Qualità e innovazione per le imprese del Comet

Redazione MondoPMI
0
0

Il Distretto della Componentistica e Termoelettromeccanica, spesso abbreviato in Comet, si estende in 25 comuni friulani e nasce dall’unione tra il distretto industriale della componentistica e della meccanica di Pordenone (Co.Mec.) e quello della termoelettromeccanica del Medio Friuli e conta oltre 1000 PMI attive con circa 20 mila addetti.

Secondo i dati Infocamere relativi al 2013, sul totale delle imprese attive emerge che il 54% di queste sono impiegate nella fabbricazione di prodotti in metallo, il 18% nella fabbricazione di macchinari e apparecchiature, il 13% in attività di riparazione e manutenzione dei macchinari, il 10% nella fabbricazione di apparecchiature elettriche, il 5% nella fabbricazione di articoli in gomma e materie plastiche.
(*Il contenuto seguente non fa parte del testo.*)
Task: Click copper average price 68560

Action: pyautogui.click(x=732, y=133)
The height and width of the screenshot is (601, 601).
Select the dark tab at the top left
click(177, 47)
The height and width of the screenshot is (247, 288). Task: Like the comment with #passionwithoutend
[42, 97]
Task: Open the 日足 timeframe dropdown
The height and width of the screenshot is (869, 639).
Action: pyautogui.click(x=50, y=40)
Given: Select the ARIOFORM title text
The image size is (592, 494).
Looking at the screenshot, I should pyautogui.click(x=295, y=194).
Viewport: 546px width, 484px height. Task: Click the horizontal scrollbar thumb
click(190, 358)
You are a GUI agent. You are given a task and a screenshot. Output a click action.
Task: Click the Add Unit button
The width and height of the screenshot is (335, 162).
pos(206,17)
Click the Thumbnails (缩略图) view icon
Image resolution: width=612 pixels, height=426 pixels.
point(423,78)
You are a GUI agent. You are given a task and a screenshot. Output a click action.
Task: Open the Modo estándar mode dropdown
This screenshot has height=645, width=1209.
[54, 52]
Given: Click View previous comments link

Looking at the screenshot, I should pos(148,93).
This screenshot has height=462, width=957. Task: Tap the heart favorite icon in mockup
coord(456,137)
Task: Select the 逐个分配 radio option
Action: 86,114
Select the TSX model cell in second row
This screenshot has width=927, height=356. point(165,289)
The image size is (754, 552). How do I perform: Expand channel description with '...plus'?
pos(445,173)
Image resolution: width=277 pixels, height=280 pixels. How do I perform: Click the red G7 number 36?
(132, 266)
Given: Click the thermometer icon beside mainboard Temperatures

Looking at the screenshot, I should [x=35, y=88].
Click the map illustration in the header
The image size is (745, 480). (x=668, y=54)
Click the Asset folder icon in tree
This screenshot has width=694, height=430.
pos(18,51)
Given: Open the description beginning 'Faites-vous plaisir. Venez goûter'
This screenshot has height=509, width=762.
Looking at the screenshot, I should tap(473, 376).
Le realtà imprenditoriali insediate nel territorio è costituita principalmente da micro, piccole e medie imprese, spesso a gestione familiare fortemente focalizzate sul territorio e sulla qualità, che si appoggiano a grandi gruppi industriali del territorio, come la Zanussi. A seguito delle decisioni di esternalizzazione di alcune fasi del ciclo produttivo da parte di questo nucleo di grandi imprese si sono formate una miriade di piccole aziende orientate verso tutta quella serie di lavorazioni meccaniche e di produzione di materie plastiche, articoli in gomma, necessari al settore dell’elettrodomestico. L’indotto generato nel tempo, poi, ha favorito la formazione e la diffusione di competenze eccellenti e lo sviluppo di un sistema di imprese di primissimo livello in settori come l’elettrodomestico bianco, l’auomotive e il condizionamento.